> **WRITTEN TASK**: Return every line below verbatim, with no alteration.

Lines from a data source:
___

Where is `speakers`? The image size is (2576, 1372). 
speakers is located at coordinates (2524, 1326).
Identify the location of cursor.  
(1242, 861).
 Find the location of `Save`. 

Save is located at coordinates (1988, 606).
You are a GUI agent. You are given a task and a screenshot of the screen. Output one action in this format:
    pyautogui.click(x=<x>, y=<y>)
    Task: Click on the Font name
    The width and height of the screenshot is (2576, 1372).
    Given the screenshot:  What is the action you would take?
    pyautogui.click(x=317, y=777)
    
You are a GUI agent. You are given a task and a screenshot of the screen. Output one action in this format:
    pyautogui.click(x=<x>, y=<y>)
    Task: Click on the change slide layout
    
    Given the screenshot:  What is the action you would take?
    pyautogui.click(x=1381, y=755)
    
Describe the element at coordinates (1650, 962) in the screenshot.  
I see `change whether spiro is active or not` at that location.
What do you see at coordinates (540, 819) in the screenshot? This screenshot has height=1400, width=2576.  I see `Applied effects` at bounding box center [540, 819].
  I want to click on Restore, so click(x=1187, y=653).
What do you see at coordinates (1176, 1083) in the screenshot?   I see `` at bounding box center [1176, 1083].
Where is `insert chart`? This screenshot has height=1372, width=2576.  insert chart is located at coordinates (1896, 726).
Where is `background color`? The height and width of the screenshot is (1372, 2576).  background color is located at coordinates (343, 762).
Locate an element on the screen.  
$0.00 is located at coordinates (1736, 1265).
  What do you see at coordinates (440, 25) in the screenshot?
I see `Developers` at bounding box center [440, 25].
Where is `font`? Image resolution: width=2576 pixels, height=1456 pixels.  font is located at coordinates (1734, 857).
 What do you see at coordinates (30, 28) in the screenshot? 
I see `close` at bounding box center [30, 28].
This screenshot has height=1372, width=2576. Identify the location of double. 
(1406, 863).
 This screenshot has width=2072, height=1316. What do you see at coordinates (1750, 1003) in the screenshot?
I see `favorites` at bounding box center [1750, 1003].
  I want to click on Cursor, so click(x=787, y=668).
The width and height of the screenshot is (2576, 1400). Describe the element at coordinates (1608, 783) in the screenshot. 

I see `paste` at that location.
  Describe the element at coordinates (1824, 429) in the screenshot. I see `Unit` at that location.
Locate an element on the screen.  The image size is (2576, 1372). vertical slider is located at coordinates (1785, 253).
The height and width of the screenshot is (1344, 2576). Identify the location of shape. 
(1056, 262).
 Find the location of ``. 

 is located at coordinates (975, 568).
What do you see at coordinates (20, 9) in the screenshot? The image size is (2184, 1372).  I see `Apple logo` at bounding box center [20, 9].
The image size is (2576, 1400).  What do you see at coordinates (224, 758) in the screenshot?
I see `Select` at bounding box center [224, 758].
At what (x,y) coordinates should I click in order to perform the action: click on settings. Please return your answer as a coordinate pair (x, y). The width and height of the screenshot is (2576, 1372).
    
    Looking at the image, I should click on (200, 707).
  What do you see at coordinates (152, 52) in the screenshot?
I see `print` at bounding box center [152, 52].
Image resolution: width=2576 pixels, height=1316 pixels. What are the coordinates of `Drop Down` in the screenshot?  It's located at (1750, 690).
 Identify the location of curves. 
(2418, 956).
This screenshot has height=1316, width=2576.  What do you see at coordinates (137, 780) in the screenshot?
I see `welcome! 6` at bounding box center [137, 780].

___

> **TASK ANSWER**:
Where is `speakers`? The image size is (2576, 1372). 
speakers is located at coordinates (2524, 1326).
Identify the location of cursor.  
(1242, 861).
 Find the location of `Save`. 

Save is located at coordinates (1988, 606).
You are a GUI agent. You are given a task and a screenshot of the screen. Output one action in this format:
    pyautogui.click(x=<x>, y=<y>)
    Task: Click on the Font name
    The width and height of the screenshot is (2576, 1372).
    Given the screenshot:  What is the action you would take?
    pyautogui.click(x=317, y=777)
    
You are a GUI agent. You are given a task and a screenshot of the screen. Output one action in this format:
    pyautogui.click(x=<x>, y=<y>)
    Task: Click on the change slide layout
    
    Given the screenshot:  What is the action you would take?
    pyautogui.click(x=1381, y=755)
    
Describe the element at coordinates (1650, 962) in the screenshot.  
I see `change whether spiro is active or not` at that location.
What do you see at coordinates (540, 819) in the screenshot? This screenshot has height=1400, width=2576.  I see `Applied effects` at bounding box center [540, 819].
  I want to click on Restore, so click(x=1187, y=653).
What do you see at coordinates (1176, 1083) in the screenshot?   I see `` at bounding box center [1176, 1083].
Where is `insert chart`? This screenshot has height=1372, width=2576.  insert chart is located at coordinates (1896, 726).
Where is `background color`? The height and width of the screenshot is (1372, 2576).  background color is located at coordinates (343, 762).
Locate an element on the screen.  
$0.00 is located at coordinates (1736, 1265).
  What do you see at coordinates (440, 25) in the screenshot?
I see `Developers` at bounding box center [440, 25].
Where is `font`? Image resolution: width=2576 pixels, height=1456 pixels.  font is located at coordinates (1734, 857).
 What do you see at coordinates (30, 28) in the screenshot? 
I see `close` at bounding box center [30, 28].
This screenshot has height=1372, width=2576. Identify the location of double. 
(1406, 863).
 This screenshot has width=2072, height=1316. What do you see at coordinates (1750, 1003) in the screenshot?
I see `favorites` at bounding box center [1750, 1003].
  I want to click on Cursor, so click(x=787, y=668).
The width and height of the screenshot is (2576, 1400). Describe the element at coordinates (1608, 783) in the screenshot. 

I see `paste` at that location.
  Describe the element at coordinates (1824, 429) in the screenshot. I see `Unit` at that location.
Locate an element on the screen.  The image size is (2576, 1372). vertical slider is located at coordinates (1785, 253).
The height and width of the screenshot is (1344, 2576). Identify the location of shape. 
(1056, 262).
 Find the location of ``. 

 is located at coordinates (975, 568).
What do you see at coordinates (20, 9) in the screenshot? The image size is (2184, 1372).  I see `Apple logo` at bounding box center [20, 9].
The image size is (2576, 1400).  What do you see at coordinates (224, 758) in the screenshot?
I see `Select` at bounding box center [224, 758].
At what (x,y) coordinates should I click in order to perform the action: click on settings. Please return your answer as a coordinate pair (x, y). The width and height of the screenshot is (2576, 1372).
    
    Looking at the image, I should click on (200, 707).
  What do you see at coordinates (152, 52) in the screenshot?
I see `print` at bounding box center [152, 52].
Image resolution: width=2576 pixels, height=1316 pixels. What are the coordinates of `Drop Down` in the screenshot?  It's located at (1750, 690).
 Identify the location of curves. 
(2418, 956).
This screenshot has height=1316, width=2576.  What do you see at coordinates (137, 780) in the screenshot?
I see `welcome! 6` at bounding box center [137, 780].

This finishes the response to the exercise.